Well, actually I have recalled some very ordinary, anonymous lives. There was the fat German housewife with lots of children, a love of gossip and a fairly disappointing marriage. There was the itinerant Chinese vegetable seller, a young man with neither education nor prospects. And others more interesting but equally forgotten by history.
In fact I don’t think I was any of them, in the sense of being the same identity repackaged and recycled. That’s not how I view reincarnation. I think of the soul as being a very vast entity, pushing this focus of itself out into this reality. (Theoretically, then, one could meet another aspect of one’s soul during this — or any — particular lifetime.) This means that I might be able to access the memories of any other aspect of the same soul, but could not claim that I — this identity / personality / ego — WAS that other identity / personality / ego.
OK, so I wasn’t King Tut. However, during one soul regression, I most certainly had a vivid experience of being in his body and feeling his feelings. I — let us say ‘I’, as that’s what it felt like at the time — was standing in the temple, watching adoringly as my father Akhnaten performed the ritual. The temple had a huge opening in the roof, through which we could all see the blazing sun. As Tutankhamen, I spoke passionately to the person guiding me through the regression, explaining that it wasn’t true that Akhnaten was ugly (as his pictures and statues seem to suggest). I exclaimed: ‘My father was a beautiful, beautiful man!’

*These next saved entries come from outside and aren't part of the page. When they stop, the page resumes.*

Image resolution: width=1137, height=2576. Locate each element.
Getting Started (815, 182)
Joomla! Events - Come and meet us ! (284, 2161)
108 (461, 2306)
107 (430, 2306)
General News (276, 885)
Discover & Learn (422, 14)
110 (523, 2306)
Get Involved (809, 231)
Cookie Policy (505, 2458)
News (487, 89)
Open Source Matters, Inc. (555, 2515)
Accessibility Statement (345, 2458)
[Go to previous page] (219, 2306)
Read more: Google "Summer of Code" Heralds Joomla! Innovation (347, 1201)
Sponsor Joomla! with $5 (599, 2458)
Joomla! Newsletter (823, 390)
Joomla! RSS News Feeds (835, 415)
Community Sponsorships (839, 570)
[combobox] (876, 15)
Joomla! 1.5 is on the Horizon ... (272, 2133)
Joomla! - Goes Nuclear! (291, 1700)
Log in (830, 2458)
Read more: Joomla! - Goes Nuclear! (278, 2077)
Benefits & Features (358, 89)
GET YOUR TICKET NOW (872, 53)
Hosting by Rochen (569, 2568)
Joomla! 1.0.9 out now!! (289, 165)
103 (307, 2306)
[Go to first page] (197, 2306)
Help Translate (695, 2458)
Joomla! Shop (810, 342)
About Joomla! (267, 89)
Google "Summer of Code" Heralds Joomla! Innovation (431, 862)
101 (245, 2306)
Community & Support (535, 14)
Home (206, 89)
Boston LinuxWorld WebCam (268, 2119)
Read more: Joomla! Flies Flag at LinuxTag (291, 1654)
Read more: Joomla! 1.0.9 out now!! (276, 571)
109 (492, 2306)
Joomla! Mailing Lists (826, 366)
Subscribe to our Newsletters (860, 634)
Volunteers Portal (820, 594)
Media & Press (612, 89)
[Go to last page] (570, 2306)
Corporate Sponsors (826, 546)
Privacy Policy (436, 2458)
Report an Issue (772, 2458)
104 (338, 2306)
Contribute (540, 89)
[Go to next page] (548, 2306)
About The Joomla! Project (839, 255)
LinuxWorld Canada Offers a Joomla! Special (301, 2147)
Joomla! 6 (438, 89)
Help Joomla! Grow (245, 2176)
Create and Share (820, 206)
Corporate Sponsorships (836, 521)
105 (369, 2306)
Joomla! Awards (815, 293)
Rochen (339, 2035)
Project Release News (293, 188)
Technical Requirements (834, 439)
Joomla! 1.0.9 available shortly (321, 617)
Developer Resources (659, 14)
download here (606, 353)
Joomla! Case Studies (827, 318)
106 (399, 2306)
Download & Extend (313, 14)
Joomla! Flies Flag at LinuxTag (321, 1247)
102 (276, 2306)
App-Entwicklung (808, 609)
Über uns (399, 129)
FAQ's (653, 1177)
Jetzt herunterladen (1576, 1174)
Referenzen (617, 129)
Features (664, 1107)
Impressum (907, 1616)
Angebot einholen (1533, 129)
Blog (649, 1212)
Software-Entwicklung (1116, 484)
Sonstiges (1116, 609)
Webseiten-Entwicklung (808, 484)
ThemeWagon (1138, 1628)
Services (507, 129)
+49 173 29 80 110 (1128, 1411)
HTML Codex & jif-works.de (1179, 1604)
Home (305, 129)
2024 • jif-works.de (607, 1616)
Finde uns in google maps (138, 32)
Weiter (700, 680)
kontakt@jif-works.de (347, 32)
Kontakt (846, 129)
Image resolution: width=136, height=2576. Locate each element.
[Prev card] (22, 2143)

At that time, decades ago now, it was thought that Tutankhamen was not a child of Akhnaten. Imagine how vindicated I feel, now that there is clear evidence that he was. Incidentally, it appears that Akhnaten may not have been anywhere near as misshapen as the images portraying him have led us to believe. I can confirm the supposition that Tutankhamen was frail and sickly, too.
Some years after this regression, I became very friendly with a woman who had her own memories of having been Tutankhamen. Many of the details she recalled meshed with mine (and were not in the public domain). Around the same time, I met a psychic who confirmed that about my friend, and told me I had been Tutankhamen’s tutor, who was very close to him. This was puzzling and disconcerting of course, but then, in quite a different context, my friend and I received indications of being twin souls. I’m not sure what that means. Would twin souls share the same makeup, as physical (identical) twins do? Or does it mean we are different aspects of the same soul, happening to inhabit the same time period? Either way, I think it feasible that the me who is here now might have access to ‘his’ (Tutankhamen’s) memories and even emotions.
All I can say is, it sure felt real, and it sure felt like ‘me’ — though not this me who writes this now. And I certainly have a lot of emotion bound up in it all. Part of this me wants to leap with joy at the latest findings about Tutankhamen’s parentage, and yell: ‘See!!!’